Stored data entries
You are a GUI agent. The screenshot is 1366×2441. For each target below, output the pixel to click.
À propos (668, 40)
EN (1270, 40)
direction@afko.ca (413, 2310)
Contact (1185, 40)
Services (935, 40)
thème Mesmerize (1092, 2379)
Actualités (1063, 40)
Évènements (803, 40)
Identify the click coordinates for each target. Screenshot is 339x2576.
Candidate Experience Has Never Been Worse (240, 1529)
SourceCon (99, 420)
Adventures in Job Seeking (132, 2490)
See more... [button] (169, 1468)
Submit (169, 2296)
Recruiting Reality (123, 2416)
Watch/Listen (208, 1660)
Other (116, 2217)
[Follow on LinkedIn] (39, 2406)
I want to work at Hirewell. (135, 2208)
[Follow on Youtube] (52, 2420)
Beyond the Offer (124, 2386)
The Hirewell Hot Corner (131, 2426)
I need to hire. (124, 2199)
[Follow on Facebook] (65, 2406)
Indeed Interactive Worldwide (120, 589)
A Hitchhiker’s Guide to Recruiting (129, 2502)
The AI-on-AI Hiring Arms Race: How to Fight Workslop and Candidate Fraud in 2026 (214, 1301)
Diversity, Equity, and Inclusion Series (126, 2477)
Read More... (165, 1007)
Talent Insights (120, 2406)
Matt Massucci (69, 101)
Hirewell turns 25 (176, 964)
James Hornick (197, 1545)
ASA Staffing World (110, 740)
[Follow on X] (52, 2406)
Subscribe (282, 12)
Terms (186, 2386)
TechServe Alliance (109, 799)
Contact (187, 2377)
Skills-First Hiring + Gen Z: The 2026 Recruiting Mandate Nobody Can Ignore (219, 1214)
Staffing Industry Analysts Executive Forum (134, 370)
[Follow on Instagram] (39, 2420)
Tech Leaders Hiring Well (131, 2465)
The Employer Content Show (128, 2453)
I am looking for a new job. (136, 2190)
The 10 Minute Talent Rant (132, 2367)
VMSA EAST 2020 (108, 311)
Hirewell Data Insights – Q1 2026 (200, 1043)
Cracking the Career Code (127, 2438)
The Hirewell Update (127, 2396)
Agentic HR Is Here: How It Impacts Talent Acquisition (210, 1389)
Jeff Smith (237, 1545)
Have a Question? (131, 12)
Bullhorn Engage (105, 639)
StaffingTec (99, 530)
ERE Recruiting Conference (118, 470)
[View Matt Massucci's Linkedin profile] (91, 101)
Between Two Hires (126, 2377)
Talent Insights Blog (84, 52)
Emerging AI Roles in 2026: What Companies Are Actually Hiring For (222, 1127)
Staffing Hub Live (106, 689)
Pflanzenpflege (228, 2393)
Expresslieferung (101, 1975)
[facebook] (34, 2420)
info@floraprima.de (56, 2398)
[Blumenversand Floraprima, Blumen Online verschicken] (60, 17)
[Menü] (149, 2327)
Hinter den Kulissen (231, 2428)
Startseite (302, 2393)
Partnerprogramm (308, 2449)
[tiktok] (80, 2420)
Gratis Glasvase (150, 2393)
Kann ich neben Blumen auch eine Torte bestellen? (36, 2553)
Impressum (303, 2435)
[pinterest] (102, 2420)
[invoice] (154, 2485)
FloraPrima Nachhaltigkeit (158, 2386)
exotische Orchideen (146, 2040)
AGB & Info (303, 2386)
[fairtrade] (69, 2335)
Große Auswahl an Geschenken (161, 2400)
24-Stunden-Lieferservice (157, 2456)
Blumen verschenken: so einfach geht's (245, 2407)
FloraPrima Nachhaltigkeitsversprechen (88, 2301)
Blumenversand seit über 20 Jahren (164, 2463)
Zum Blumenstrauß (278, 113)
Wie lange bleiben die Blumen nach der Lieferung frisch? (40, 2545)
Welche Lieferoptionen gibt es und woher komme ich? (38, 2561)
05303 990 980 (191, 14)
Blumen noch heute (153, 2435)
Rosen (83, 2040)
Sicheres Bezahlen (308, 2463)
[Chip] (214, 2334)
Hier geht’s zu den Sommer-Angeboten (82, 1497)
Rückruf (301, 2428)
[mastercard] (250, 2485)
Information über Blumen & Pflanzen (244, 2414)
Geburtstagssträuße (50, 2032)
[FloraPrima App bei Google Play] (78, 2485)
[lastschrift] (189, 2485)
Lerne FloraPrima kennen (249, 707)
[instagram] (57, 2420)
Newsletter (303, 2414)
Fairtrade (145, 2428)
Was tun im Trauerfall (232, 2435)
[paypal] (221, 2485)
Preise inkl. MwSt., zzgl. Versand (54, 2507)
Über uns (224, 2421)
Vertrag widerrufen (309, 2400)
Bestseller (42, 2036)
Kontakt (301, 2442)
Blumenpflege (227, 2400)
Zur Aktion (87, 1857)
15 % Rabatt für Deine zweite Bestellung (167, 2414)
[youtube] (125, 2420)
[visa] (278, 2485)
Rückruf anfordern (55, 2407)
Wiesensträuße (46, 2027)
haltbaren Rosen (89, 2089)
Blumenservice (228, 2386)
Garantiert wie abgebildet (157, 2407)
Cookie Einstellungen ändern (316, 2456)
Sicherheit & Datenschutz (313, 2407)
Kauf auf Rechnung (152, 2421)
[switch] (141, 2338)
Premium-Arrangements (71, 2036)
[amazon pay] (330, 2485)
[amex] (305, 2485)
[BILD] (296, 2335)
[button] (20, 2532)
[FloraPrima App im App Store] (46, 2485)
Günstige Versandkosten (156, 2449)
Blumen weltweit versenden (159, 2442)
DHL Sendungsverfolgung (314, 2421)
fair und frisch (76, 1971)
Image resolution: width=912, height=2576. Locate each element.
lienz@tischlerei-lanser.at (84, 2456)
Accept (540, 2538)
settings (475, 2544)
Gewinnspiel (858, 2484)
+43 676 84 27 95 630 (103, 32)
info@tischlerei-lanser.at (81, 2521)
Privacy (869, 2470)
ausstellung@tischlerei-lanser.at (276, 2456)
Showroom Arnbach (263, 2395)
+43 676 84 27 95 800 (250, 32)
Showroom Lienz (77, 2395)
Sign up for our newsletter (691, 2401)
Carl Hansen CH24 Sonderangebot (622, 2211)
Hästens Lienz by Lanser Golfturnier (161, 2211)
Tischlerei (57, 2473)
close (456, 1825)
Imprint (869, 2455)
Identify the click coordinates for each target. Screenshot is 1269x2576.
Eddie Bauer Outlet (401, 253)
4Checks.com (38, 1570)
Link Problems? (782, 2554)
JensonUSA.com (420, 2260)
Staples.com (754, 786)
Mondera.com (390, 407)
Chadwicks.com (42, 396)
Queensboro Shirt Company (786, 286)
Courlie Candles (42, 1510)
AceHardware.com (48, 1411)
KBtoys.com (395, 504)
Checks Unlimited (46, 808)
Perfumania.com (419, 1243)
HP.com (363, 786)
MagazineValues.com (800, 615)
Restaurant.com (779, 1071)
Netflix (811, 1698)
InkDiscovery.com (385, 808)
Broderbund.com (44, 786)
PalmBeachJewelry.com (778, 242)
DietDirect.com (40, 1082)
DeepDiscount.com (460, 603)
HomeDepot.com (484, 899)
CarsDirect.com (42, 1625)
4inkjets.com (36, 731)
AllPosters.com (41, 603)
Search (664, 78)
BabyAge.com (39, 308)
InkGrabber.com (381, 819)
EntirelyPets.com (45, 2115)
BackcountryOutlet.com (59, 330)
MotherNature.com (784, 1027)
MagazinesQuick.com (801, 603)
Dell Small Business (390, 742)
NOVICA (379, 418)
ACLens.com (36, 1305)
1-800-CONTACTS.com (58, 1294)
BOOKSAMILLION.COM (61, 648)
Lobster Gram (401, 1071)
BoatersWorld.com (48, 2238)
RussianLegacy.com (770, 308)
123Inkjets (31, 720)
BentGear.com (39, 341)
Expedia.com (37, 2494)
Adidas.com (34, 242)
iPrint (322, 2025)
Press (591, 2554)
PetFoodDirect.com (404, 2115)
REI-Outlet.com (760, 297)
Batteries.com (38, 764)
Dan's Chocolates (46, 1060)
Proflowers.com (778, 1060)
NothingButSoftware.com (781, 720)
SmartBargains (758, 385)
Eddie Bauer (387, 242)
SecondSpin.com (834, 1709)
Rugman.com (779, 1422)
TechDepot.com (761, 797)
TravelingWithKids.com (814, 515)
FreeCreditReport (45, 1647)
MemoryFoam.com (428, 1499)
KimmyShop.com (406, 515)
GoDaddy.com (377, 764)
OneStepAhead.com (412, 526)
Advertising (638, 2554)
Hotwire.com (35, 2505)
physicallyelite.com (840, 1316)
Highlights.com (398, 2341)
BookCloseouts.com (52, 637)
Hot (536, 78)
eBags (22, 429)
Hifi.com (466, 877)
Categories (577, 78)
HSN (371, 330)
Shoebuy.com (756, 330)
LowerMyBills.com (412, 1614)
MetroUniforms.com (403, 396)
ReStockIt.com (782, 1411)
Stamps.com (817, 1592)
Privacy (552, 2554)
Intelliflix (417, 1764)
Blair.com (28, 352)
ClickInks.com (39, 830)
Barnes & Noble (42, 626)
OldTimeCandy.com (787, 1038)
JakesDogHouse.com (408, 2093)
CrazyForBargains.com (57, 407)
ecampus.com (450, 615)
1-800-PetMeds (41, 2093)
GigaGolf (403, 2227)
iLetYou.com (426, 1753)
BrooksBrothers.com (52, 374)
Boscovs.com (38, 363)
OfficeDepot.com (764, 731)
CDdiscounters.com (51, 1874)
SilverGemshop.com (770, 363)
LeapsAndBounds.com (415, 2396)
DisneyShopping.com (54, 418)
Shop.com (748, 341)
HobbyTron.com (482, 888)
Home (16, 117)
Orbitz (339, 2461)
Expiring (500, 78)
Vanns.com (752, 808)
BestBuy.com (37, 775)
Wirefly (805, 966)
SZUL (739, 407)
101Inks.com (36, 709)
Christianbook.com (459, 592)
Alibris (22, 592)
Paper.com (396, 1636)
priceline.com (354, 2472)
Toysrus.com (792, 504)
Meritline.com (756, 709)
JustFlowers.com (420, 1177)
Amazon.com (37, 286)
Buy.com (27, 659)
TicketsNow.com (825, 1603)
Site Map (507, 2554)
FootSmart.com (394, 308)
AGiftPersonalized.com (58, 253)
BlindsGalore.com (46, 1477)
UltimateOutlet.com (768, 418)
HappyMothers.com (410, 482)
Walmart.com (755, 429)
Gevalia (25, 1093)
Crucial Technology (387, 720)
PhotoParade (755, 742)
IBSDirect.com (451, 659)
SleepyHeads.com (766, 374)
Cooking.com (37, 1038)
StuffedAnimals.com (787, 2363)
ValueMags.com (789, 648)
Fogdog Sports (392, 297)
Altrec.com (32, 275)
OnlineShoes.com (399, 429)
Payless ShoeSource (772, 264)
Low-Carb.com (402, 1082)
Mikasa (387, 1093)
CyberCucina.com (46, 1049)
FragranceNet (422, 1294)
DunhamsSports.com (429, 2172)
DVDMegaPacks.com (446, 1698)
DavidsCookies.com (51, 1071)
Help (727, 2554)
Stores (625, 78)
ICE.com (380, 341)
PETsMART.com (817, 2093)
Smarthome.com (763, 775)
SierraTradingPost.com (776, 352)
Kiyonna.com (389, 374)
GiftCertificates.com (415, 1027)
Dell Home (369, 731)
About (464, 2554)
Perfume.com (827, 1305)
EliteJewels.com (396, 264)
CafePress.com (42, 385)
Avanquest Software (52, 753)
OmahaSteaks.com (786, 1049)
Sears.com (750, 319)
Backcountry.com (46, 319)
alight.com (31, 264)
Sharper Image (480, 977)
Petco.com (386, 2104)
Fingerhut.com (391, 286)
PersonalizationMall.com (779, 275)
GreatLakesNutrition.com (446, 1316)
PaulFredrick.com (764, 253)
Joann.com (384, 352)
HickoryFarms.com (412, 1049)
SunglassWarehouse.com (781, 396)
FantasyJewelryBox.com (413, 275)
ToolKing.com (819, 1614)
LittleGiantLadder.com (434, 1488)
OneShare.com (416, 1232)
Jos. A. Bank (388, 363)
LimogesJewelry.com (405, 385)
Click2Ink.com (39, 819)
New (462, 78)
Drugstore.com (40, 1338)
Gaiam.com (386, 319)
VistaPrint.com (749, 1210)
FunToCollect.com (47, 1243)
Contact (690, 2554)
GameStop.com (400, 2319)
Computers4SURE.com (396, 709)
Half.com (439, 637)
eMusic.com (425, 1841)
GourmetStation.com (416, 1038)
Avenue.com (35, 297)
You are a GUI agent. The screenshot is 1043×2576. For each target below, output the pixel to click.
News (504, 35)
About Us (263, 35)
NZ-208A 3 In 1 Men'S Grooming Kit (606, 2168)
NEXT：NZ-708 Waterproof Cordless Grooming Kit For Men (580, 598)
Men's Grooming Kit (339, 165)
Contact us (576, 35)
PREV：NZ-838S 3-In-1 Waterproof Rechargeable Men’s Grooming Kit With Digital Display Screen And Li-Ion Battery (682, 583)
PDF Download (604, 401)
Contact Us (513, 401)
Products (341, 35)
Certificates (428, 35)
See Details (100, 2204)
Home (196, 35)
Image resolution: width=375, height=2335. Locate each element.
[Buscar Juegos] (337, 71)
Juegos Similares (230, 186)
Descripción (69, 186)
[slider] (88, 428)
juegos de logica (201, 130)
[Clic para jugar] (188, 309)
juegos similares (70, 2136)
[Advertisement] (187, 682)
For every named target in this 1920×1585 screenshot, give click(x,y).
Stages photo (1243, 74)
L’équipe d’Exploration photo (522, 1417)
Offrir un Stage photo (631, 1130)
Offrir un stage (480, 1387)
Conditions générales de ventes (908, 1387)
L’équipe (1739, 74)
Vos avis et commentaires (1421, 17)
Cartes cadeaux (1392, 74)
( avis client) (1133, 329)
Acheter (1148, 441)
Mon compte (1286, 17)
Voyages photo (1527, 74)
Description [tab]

▶ _What you are asked to do_
Restate word for word the lines of the data above, starting at the line containing "direction@afko.ca (413, 2310)" and ending at the line containing "Screenshot is 339x2576.", both included, and nothing more.

▶ _Output for this task_
direction@afko.ca (413, 2310)
Contact (1185, 40)
Services (935, 40)
thème Mesmerize (1092, 2379)
Actualités (1063, 40)
Évènements (803, 40)
Identify the click coordinates for each target. Screenshot is 339x2576.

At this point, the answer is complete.